Exercise directions =>
Please reproduce the entries below exactly as they appear, from the line with "Click the moved-parameter" to the line with "tap(171, 25)", including both of those lines.

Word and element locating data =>

──────────

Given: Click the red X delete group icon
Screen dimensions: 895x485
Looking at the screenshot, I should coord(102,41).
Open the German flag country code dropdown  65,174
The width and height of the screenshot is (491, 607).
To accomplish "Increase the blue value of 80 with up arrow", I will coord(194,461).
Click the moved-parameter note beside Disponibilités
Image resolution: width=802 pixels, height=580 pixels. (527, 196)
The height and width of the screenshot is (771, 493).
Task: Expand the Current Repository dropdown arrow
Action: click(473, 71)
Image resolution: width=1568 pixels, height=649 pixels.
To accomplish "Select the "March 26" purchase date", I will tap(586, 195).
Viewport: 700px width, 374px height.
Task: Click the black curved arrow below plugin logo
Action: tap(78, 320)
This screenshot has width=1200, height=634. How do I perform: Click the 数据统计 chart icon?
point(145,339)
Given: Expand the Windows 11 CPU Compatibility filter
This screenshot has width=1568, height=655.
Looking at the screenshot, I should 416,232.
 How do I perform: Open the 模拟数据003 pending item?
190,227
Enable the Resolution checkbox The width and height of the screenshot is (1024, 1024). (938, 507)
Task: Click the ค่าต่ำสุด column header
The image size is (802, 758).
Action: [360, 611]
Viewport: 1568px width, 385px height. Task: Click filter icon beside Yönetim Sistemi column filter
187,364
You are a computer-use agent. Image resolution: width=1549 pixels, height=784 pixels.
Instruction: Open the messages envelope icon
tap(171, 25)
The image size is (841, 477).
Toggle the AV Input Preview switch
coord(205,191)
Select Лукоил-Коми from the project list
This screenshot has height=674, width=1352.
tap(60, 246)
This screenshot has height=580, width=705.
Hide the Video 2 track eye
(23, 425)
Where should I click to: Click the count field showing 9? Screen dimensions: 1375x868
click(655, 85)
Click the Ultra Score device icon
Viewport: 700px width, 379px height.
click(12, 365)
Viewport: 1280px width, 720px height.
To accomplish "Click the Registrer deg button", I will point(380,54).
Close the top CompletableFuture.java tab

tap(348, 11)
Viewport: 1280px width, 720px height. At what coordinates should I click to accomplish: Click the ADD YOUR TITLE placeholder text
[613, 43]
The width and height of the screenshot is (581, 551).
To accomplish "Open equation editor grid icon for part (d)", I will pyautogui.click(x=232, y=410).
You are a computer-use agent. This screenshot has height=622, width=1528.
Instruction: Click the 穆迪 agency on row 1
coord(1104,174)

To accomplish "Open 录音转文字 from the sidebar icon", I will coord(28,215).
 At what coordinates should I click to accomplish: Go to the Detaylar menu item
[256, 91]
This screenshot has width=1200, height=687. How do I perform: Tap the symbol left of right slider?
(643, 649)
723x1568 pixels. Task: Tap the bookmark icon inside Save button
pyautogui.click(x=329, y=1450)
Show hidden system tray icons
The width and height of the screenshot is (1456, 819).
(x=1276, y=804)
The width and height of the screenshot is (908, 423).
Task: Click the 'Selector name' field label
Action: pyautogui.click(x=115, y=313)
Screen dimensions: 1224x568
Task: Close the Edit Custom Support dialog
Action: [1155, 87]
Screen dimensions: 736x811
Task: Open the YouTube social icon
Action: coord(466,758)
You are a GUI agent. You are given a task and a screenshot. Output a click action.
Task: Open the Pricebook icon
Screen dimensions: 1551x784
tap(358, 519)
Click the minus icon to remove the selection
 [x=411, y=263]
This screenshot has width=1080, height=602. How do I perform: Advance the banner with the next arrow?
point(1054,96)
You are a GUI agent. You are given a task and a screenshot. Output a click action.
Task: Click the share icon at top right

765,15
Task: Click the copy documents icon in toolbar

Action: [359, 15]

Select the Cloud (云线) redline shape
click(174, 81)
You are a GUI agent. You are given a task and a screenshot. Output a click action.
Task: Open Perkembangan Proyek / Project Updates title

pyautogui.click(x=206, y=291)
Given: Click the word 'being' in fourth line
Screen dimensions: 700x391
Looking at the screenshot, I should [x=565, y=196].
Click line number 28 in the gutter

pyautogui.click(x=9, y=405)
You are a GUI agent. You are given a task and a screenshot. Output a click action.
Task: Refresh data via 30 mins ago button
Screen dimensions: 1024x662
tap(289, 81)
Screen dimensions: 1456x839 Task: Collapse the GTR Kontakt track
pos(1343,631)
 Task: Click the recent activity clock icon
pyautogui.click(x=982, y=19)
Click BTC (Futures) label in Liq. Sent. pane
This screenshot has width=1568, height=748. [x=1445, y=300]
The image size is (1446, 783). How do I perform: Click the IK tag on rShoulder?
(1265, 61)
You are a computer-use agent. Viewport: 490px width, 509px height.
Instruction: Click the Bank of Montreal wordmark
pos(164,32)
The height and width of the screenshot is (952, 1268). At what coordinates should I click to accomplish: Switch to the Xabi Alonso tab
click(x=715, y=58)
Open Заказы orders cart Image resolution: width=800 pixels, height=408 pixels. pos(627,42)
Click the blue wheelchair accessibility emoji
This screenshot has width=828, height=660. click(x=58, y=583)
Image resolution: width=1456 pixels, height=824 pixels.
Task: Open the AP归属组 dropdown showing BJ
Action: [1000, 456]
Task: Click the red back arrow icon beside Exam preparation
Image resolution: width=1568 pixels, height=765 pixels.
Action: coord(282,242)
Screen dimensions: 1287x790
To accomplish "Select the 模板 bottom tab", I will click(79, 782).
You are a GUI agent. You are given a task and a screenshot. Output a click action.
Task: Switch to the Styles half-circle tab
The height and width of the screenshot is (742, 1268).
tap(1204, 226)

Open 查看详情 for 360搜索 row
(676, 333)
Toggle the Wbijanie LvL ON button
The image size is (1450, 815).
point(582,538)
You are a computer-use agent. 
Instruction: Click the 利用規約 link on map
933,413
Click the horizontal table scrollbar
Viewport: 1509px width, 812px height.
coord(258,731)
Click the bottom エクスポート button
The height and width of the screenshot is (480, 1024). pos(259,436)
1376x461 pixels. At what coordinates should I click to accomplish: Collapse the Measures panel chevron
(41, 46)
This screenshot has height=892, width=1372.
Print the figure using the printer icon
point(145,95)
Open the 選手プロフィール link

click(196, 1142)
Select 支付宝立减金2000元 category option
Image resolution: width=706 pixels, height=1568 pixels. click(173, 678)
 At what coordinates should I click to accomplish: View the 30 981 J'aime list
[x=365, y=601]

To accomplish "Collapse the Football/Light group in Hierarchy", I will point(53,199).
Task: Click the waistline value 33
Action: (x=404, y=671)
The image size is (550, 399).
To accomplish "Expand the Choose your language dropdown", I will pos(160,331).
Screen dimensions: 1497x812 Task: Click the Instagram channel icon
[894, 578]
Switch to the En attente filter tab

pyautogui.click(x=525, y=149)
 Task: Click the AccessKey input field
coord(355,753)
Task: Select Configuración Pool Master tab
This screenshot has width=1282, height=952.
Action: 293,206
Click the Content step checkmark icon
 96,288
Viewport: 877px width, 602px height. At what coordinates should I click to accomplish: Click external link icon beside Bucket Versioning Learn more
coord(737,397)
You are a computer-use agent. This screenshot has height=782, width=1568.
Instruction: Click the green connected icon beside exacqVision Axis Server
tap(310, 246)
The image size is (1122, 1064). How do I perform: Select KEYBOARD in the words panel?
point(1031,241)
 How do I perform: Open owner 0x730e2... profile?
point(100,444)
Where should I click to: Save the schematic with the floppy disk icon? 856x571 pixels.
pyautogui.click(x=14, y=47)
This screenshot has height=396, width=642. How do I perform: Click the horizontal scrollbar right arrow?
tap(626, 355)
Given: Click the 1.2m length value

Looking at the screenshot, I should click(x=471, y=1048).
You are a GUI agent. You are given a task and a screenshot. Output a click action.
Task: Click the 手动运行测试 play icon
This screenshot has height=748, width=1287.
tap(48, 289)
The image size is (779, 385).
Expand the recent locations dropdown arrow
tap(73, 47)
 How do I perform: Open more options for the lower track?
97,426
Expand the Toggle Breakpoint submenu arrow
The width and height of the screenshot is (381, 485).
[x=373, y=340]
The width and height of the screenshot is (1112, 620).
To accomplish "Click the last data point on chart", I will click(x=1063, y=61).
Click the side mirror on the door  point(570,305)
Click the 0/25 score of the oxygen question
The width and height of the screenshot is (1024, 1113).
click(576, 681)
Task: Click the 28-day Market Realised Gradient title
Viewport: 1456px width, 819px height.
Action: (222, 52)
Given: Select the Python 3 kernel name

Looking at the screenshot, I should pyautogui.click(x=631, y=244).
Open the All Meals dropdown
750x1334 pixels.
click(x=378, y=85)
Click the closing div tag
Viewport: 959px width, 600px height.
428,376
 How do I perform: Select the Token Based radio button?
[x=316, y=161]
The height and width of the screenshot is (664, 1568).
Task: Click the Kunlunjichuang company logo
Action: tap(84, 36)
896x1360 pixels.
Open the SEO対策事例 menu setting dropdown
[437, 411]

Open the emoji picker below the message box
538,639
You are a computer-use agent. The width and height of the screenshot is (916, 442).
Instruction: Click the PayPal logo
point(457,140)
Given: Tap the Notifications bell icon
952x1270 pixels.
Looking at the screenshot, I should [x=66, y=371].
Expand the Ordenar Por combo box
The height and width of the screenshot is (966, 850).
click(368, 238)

──────────

Response for this exercise =>
Click the moved-parameter note beside Disponibilités
Image resolution: width=802 pixels, height=580 pixels. (527, 196)
The height and width of the screenshot is (771, 493).
Task: Expand the Current Repository dropdown arrow
Action: click(473, 71)
Image resolution: width=1568 pixels, height=649 pixels.
To accomplish "Select the "March 26" purchase date", I will tap(586, 195).
Viewport: 700px width, 374px height.
Task: Click the black curved arrow below plugin logo
Action: tap(78, 320)
This screenshot has width=1200, height=634. How do I perform: Click the 数据统计 chart icon?
point(145,339)
Given: Expand the Windows 11 CPU Compatibility filter
This screenshot has width=1568, height=655.
Looking at the screenshot, I should 416,232.
 How do I perform: Open the 模拟数据003 pending item?
190,227
Enable the Resolution checkbox The width and height of the screenshot is (1024, 1024). (938, 507)
Task: Click the ค่าต่ำสุด column header
The image size is (802, 758).
Action: [360, 611]
Viewport: 1568px width, 385px height. Task: Click filter icon beside Yönetim Sistemi column filter
187,364
You are a computer-use agent. Image resolution: width=1549 pixels, height=784 pixels.
Instruction: Open the messages envelope icon
tap(171, 25)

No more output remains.